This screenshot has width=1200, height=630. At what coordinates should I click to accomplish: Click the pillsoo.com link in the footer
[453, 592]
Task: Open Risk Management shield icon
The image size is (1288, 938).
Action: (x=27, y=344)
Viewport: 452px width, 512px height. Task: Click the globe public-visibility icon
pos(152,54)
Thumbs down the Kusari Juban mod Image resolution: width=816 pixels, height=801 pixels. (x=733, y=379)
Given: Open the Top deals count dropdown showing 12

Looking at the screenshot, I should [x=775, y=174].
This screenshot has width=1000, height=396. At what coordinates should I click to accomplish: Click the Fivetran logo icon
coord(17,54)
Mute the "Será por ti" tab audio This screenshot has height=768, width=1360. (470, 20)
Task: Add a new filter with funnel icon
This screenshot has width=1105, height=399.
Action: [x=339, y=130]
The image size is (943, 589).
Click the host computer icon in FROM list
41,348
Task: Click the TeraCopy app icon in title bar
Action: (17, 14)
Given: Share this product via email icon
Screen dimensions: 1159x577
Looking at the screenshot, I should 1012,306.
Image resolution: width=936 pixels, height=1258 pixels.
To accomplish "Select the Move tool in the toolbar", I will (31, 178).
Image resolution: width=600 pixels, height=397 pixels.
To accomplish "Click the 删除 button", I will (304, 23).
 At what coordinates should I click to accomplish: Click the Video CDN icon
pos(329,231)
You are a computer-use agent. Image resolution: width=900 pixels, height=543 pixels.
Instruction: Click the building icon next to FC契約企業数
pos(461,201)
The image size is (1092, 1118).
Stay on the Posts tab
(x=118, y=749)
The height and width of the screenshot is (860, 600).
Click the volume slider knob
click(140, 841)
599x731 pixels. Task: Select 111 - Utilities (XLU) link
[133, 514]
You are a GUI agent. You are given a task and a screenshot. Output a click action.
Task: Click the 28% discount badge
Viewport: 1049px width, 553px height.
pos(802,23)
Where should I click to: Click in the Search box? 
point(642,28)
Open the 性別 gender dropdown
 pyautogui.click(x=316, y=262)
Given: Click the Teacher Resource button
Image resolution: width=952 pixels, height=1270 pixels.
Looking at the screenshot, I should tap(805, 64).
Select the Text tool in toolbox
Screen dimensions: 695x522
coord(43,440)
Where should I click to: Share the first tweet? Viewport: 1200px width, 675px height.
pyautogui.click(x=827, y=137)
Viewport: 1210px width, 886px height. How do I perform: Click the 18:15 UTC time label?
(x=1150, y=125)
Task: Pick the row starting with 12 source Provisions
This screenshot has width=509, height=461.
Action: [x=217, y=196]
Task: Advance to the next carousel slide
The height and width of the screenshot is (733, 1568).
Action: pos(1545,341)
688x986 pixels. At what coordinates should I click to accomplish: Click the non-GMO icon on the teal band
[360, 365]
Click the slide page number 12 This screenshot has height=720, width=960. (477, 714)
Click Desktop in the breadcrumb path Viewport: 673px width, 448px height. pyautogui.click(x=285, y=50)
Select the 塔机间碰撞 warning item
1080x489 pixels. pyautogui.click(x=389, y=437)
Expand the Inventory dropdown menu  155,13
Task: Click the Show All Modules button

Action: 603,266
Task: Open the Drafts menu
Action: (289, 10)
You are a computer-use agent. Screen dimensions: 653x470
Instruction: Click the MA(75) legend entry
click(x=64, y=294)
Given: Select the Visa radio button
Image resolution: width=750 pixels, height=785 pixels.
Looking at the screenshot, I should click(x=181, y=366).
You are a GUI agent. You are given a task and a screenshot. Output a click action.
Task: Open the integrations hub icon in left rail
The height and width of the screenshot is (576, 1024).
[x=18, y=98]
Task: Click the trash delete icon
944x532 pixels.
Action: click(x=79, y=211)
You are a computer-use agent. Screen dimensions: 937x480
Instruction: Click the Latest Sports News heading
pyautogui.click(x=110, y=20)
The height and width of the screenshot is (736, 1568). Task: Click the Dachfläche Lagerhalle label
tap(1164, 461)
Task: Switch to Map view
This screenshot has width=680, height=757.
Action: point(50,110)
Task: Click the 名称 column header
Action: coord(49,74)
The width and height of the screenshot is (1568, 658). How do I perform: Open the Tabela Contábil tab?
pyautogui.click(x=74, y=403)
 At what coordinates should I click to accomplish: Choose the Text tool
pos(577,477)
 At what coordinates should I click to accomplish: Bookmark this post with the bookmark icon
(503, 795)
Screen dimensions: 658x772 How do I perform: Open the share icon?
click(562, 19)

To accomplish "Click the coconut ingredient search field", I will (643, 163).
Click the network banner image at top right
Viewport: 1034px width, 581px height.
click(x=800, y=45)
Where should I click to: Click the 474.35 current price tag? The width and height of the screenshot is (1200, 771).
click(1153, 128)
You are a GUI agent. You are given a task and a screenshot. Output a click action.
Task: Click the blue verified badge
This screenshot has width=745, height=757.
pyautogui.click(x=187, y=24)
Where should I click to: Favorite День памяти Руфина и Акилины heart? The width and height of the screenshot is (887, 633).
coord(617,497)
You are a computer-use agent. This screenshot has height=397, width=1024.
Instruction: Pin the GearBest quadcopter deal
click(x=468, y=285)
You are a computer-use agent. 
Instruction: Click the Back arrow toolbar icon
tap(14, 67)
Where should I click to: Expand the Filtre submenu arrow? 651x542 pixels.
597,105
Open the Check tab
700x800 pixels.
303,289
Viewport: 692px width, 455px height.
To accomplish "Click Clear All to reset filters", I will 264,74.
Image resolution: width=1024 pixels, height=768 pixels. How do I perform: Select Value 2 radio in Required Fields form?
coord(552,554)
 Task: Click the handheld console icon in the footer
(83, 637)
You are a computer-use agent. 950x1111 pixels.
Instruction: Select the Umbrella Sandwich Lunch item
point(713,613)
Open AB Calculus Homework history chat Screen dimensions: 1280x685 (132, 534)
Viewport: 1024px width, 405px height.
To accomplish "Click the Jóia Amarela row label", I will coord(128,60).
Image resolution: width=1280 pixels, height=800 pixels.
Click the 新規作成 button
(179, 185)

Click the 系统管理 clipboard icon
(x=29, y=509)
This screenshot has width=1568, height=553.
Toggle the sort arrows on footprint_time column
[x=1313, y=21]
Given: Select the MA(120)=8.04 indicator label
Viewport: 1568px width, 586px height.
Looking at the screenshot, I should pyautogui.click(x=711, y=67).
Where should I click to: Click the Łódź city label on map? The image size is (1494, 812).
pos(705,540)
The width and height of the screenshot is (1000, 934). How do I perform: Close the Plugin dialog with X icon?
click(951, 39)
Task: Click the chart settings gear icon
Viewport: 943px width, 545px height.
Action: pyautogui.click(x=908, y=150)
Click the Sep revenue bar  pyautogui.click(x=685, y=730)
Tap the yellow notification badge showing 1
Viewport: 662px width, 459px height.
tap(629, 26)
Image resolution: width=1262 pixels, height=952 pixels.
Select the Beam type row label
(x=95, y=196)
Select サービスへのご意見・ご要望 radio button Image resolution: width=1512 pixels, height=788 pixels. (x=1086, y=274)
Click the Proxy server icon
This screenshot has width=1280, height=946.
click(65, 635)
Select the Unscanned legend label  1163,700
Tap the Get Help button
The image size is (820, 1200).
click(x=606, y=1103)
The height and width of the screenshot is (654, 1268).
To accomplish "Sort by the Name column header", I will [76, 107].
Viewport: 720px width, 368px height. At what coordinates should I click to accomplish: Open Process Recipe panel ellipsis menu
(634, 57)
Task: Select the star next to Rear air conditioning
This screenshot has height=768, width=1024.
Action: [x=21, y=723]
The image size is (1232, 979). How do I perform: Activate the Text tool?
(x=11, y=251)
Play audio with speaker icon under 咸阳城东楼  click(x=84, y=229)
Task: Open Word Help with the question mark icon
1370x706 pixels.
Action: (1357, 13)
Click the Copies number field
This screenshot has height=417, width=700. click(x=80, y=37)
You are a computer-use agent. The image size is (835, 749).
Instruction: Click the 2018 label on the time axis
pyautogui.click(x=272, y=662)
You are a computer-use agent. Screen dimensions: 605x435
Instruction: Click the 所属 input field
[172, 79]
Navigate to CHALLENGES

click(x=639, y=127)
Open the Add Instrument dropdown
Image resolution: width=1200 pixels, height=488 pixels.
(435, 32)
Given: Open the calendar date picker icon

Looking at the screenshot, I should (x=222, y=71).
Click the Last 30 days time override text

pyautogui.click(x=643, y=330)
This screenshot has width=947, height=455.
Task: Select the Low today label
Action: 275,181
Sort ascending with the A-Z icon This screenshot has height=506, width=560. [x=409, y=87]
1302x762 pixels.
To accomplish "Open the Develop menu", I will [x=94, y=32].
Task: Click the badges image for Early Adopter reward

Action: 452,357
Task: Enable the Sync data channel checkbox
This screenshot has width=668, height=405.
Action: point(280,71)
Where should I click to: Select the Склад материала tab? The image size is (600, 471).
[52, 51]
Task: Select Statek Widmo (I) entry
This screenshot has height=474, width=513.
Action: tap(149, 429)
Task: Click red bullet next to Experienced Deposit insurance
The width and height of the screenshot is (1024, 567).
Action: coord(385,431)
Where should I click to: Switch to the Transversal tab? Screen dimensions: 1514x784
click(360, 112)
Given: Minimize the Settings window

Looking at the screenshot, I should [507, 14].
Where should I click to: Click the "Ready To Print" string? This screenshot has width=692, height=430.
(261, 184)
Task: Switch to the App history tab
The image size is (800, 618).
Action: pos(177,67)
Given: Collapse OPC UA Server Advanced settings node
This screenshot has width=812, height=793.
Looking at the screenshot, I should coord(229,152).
————————
__TASK TO CARRY OUT__:
Copy the entries above exactly, but only from the line holding "Instruction: Click the Back" through the line holding "Viewport: 1024px width, 405px height.", both included.

__SOLUTION__:
Instruction: Click the Back arrow toolbar icon
tap(14, 67)
Where should I click to: Expand the Filtre submenu arrow? 651x542 pixels.
597,105
Open the Check tab
700x800 pixels.
303,289
Viewport: 692px width, 455px height.
To accomplish "Click Clear All to reset filters", I will 264,74.
Image resolution: width=1024 pixels, height=768 pixels. How do I perform: Select Value 2 radio in Required Fields form?
coord(552,554)
 Task: Click the handheld console icon in the footer
(83, 637)
You are a computer-use agent. 950x1111 pixels.
Instruction: Select the Umbrella Sandwich Lunch item
point(713,613)
Open AB Calculus Homework history chat Screen dimensions: 1280x685 (132, 534)
Viewport: 1024px width, 405px height.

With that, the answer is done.